2015 Caraga candy poisonings
- Date: July 15, 2015
- Location: Caraga, Philippines;
- Cause: Tainted candy
- Casualties: 1,925 (as of July 13, 2015)
- Deaths: 21
- Arrests: 9

= Caraga candy poisonings =

Food contamination event in the Philippines

Almost 2,000 people, mostly schoolchildren from the Caraga region of the Philippines, experienced food poisoning after consuming durian, mangosteen, and mango flavored candies in 2015. The Food and Drug Administration of the Philippines confirmed that the sweets were contaminated by staphylococcus bacteria, a bacteria commonly found on human skin. The cause was suspected to be accidental bacterial contamination by vendors, who had repackaged the candy.

==Victims==
Most of the victims of the food poisoning incident were schoolchildren within the Caraga Region. Victims reported experiencing symptoms such as diarrhea, dizziness, and stomachaches. The cases were reported by at least nine health facilities based in Surigao del Sur, Surigao del Norte and Agusan del Sur. At least 10 people were hospitalized.

The first cases were reported in Cagwait, Surigao del Sur in the morning of July 10.

Food poisoning symptoms were reported in a dozen towns.
==Response==
Acting Davao City Mayor Paolo Duterte ordered an urgent investigation on July 10 regarding the matter to determine the exact cause of the candy contamination incident.

On July 11, 2015, the Department of Health in Caraga declared a food poisoning outbreak in the region. Hospitals across the Caraga Region were put into white alert in response to the incident.

==Investigation==
The Food and Drug Administration (FDA) conducted microbiological tests on the samples of the contaminated candies. The FDA had suspected that the candies were contaminated by E. coli, Salmonella or staphylococcus based on the reported symptoms by victims of the food poisoning incident. They announced that the candy samples tested positive for staphylococcus aureus.

The FDA traced the contaminated candies' origin to two manufacturing facilities in Davao City. The FDA linked two candy manufacturers to the incident based on labels found on the food products, one which is licensed with the food safety authority, and the other manufacturer, Wendy's Durian Candies was not in the database of the FDA. The Davao City government suspended the business permit of Wendy's Durian Candies until the business secured a clearance from the FDA.

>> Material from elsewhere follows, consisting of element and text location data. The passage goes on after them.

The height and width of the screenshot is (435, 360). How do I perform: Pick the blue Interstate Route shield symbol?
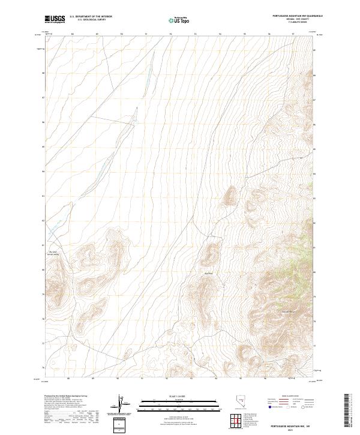[x=269, y=407]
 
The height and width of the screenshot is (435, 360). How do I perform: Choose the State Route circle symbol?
[x=304, y=407]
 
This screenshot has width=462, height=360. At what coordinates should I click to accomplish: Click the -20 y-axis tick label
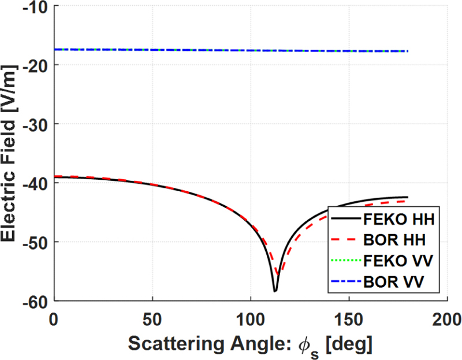pos(36,65)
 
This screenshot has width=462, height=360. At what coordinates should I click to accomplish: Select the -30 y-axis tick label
pos(36,124)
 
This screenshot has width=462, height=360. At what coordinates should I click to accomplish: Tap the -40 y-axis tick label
pos(36,183)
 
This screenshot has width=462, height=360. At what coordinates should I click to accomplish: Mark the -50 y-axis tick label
pos(36,242)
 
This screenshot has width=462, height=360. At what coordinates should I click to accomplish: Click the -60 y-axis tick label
pos(36,300)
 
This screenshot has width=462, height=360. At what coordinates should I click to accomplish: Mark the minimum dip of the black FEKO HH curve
pos(275,291)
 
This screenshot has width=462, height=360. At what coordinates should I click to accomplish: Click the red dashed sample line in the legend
pos(346,239)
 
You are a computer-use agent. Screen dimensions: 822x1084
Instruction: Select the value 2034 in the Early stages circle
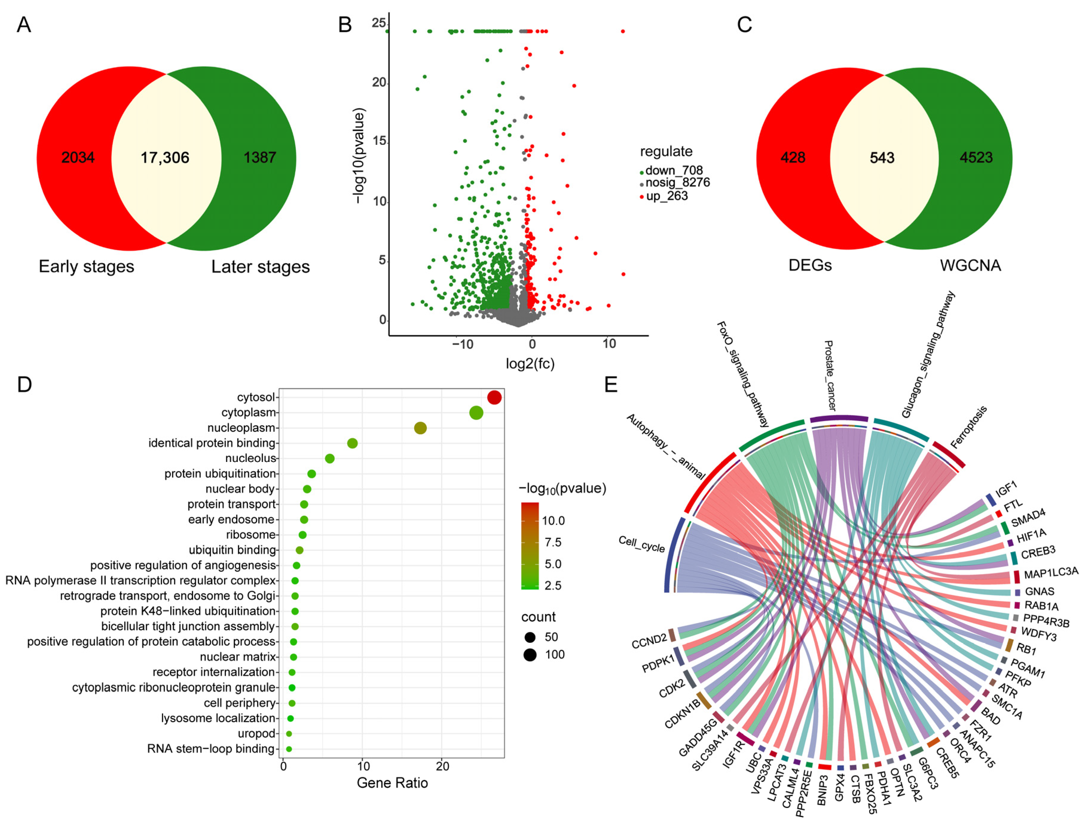(x=78, y=158)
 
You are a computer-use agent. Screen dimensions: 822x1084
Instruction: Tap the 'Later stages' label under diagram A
(x=260, y=267)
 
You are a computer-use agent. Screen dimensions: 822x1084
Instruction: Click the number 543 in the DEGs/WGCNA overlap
(x=882, y=158)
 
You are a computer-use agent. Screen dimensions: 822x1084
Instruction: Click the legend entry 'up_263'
(x=666, y=196)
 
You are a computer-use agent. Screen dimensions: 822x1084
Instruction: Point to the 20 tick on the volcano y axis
(x=379, y=82)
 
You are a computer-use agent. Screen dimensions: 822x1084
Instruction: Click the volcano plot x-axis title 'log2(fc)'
(x=530, y=363)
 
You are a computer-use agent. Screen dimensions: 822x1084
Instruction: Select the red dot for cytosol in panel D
(x=494, y=398)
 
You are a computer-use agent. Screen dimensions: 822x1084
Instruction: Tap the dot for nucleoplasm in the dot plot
(x=420, y=428)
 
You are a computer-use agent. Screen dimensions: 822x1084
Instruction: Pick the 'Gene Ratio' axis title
(x=392, y=783)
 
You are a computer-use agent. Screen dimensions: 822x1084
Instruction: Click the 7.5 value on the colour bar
(x=553, y=542)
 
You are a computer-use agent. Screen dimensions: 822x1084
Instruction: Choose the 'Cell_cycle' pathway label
(x=641, y=544)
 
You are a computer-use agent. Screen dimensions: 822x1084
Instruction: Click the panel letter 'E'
(x=611, y=385)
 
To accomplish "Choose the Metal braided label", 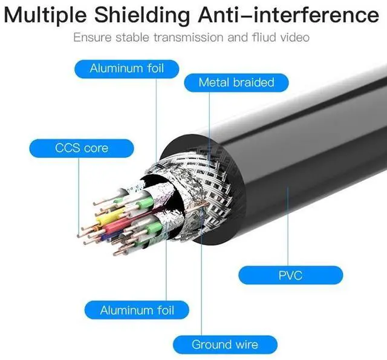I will (236, 82).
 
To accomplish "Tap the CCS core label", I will (73, 148).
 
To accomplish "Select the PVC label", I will (290, 275).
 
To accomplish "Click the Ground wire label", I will (225, 345).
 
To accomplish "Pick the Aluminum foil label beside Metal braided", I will (126, 68).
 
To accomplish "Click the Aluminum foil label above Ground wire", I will (137, 310).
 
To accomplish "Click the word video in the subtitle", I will (294, 38).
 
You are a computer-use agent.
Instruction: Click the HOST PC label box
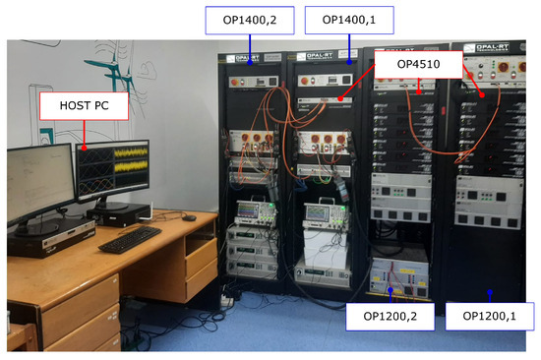pyautogui.click(x=83, y=107)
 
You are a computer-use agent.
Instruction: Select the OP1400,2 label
pyautogui.click(x=250, y=20)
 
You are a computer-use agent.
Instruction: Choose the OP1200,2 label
pyautogui.click(x=391, y=318)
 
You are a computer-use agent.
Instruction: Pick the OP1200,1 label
pyautogui.click(x=489, y=318)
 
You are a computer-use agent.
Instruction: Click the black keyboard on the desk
pyautogui.click(x=129, y=239)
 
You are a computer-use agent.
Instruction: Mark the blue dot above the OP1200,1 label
pyautogui.click(x=489, y=291)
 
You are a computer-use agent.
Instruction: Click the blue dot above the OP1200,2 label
pyautogui.click(x=391, y=290)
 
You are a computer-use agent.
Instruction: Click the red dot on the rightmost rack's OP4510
pyautogui.click(x=482, y=94)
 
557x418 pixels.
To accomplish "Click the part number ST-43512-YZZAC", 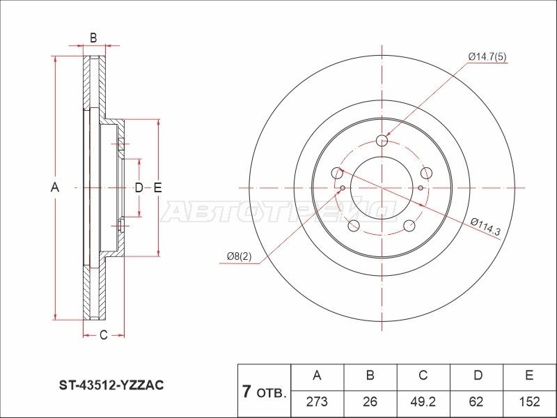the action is pos(111,385).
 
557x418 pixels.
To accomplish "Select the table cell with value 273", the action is pos(317,401).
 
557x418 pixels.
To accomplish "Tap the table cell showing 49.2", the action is pos(423,401).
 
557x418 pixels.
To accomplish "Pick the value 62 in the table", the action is pos(476,401).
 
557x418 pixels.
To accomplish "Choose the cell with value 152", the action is pos(529,401).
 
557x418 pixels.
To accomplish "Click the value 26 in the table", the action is pos(370,401).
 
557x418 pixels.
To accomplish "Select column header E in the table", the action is pos(529,376).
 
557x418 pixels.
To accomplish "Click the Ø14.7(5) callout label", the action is pos(487,56).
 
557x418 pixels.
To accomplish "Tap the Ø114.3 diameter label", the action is pos(485,227).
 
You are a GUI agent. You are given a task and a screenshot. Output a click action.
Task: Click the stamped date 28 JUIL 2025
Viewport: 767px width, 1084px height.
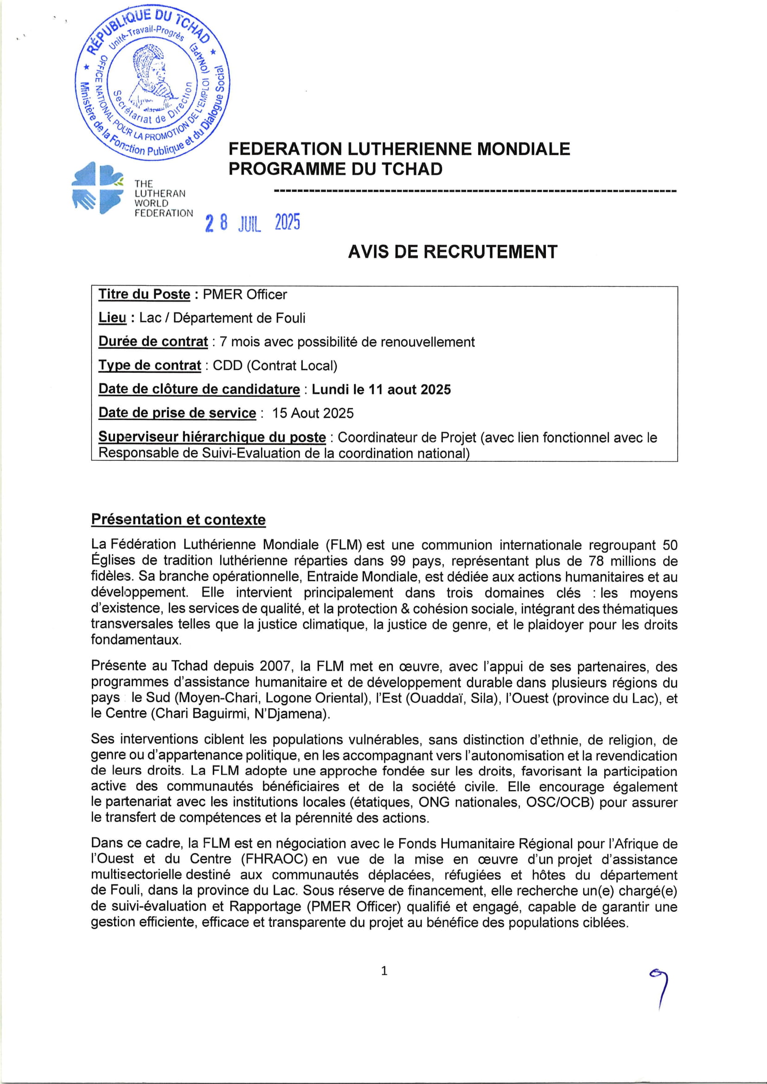click(x=253, y=223)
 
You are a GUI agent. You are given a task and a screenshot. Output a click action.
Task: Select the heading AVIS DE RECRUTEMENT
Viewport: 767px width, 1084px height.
click(x=453, y=252)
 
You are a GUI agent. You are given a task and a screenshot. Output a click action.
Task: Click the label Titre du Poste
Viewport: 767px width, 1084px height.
click(x=144, y=295)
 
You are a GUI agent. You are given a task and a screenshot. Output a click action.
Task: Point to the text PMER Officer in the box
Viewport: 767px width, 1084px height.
click(x=245, y=295)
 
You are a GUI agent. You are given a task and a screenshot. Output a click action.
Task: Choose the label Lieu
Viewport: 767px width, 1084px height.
click(x=112, y=318)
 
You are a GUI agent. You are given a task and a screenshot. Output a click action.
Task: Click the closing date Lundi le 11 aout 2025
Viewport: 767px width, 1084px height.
click(x=381, y=389)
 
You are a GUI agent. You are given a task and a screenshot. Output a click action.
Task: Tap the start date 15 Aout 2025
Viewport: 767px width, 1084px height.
click(x=313, y=413)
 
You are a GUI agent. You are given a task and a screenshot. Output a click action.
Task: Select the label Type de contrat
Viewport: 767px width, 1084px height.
click(x=150, y=365)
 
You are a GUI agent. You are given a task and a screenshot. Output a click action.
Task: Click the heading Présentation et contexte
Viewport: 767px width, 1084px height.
click(x=179, y=520)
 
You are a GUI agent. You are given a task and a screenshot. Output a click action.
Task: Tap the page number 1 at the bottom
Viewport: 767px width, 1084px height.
click(x=384, y=971)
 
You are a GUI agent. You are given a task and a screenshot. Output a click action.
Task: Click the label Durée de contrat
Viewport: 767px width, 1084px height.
click(x=153, y=342)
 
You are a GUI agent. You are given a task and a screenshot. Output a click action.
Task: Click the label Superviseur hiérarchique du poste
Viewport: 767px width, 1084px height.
click(x=211, y=437)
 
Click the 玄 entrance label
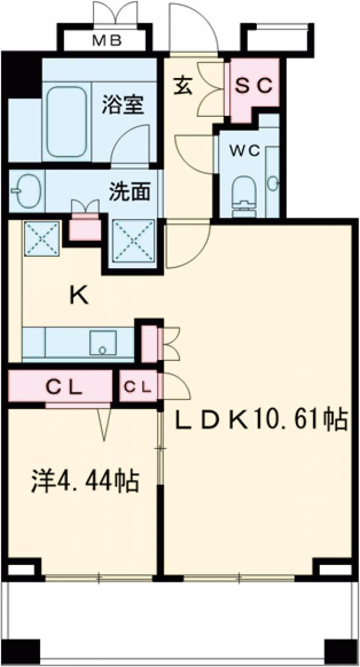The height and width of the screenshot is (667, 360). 184,85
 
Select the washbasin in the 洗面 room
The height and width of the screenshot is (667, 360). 25,191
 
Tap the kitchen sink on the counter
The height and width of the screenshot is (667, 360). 103,342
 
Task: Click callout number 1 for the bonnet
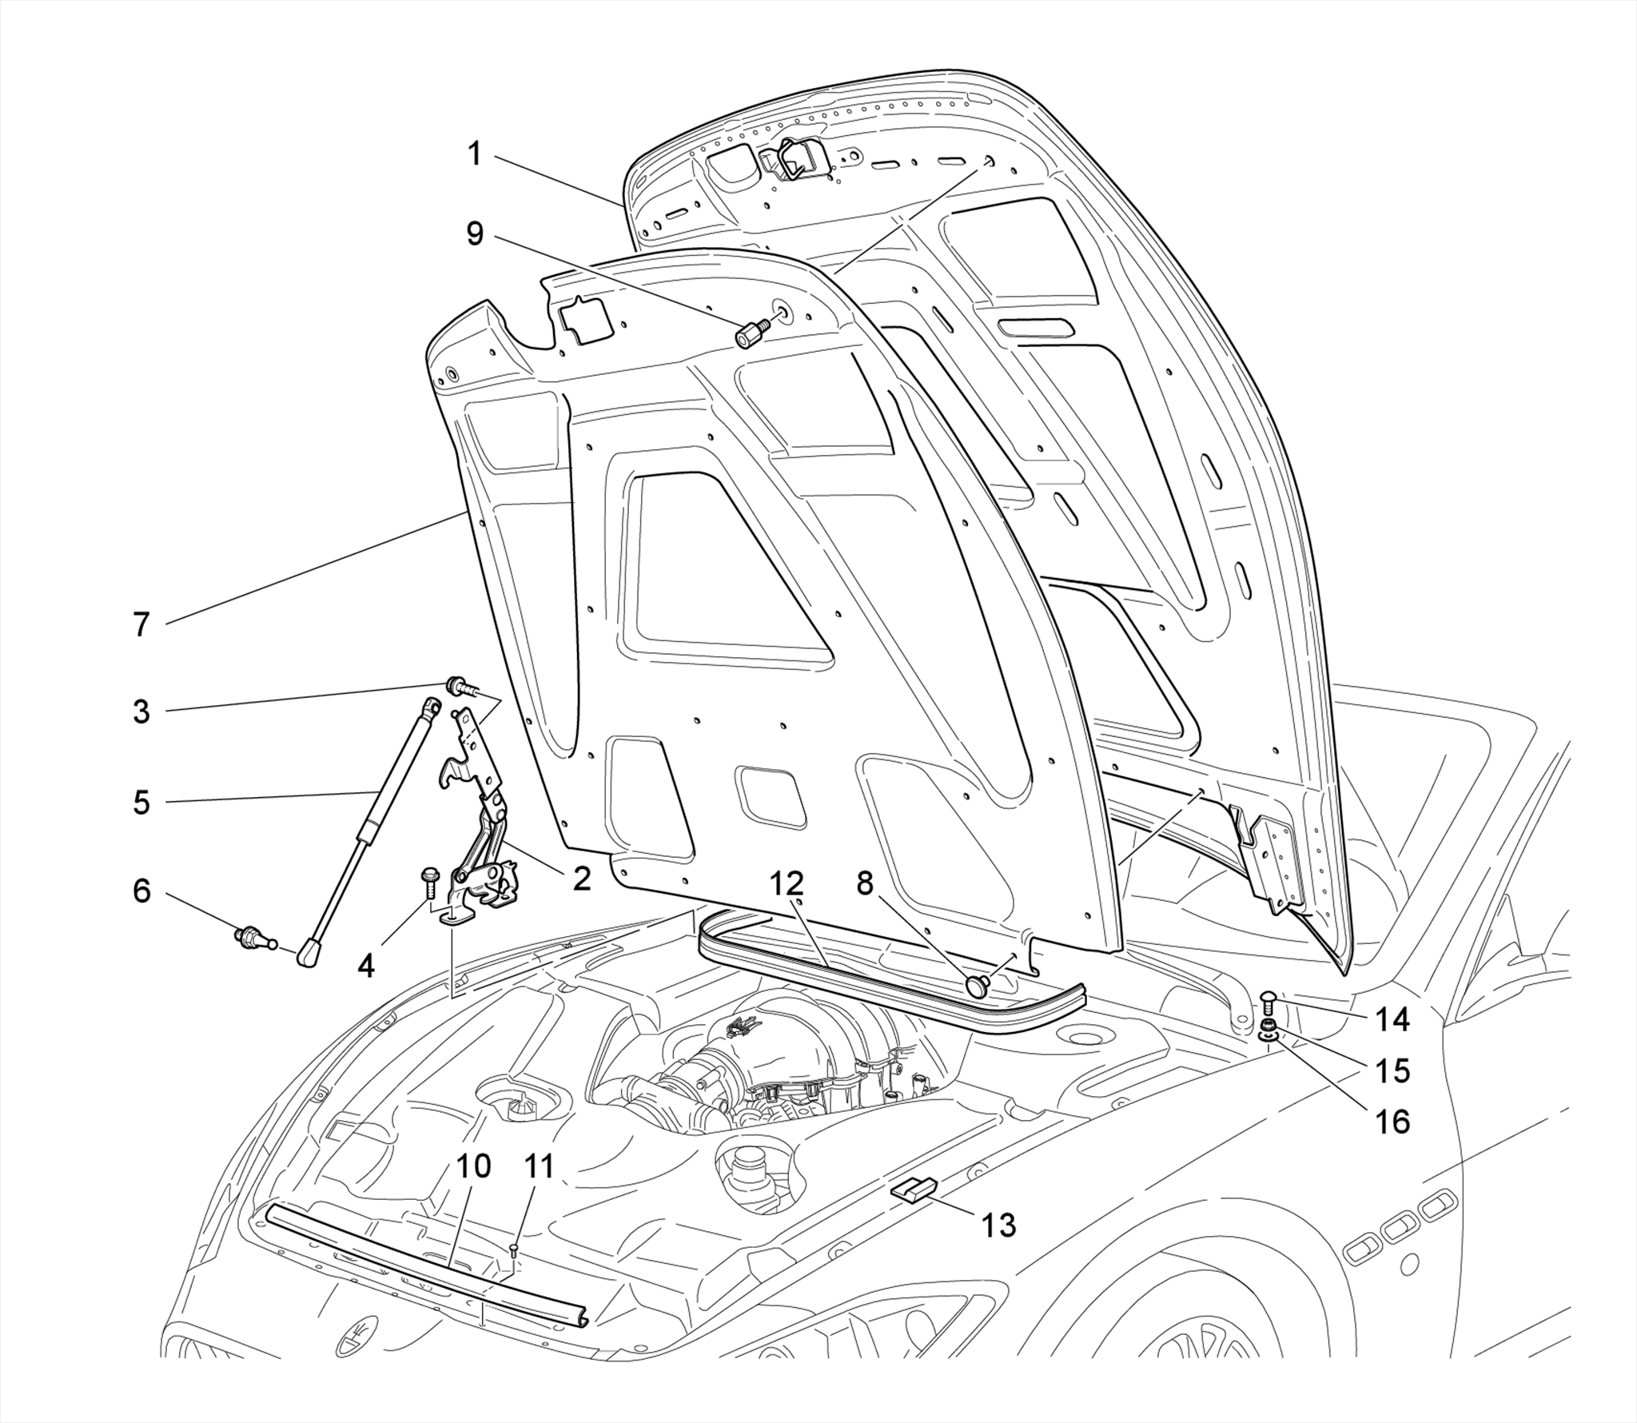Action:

Janet Aquino, a member of the Aquino family, which produces Wendy's Durian Candies, said the candies were apparently repacked when she saw the candies made by her company in a news report. The contaminated candies' packages included cut-up portions of the original label of the products.

===Arrests===
Twelve men and women linked to the incident were arrested. The arrested were identified as vendors; Junnil Martinez, John Oben, Joel Pasa, Richard Rivera Jr., Martinez Bocaycay, Genelyn Pasa, Junnel Teriote, John Dequilla, Henryto Amoguis, and three more people whose names were not disclosed.

Pasa, 26, and Amoguis, 21, from Davao City and Valencia, Bukidnon respectively, were seen selling the contaminated candies at the Special Education Elementary School in Tandag. The same vendors were also believed to have sold the candies in Aras-Arasan in Cagwait and Carrascal.

One of those arrested, Dequilla, had been a client of Wendy's Durian Candies for at least two years. Aquino, representing the candy manufacturer, said that Dequilla ordered 300 bags of 100-piece packs of candies on July 7 to be delivered to Tandag in Surigao del Sur, and noted that it was the first time he asked for the candies to be delivered to the town.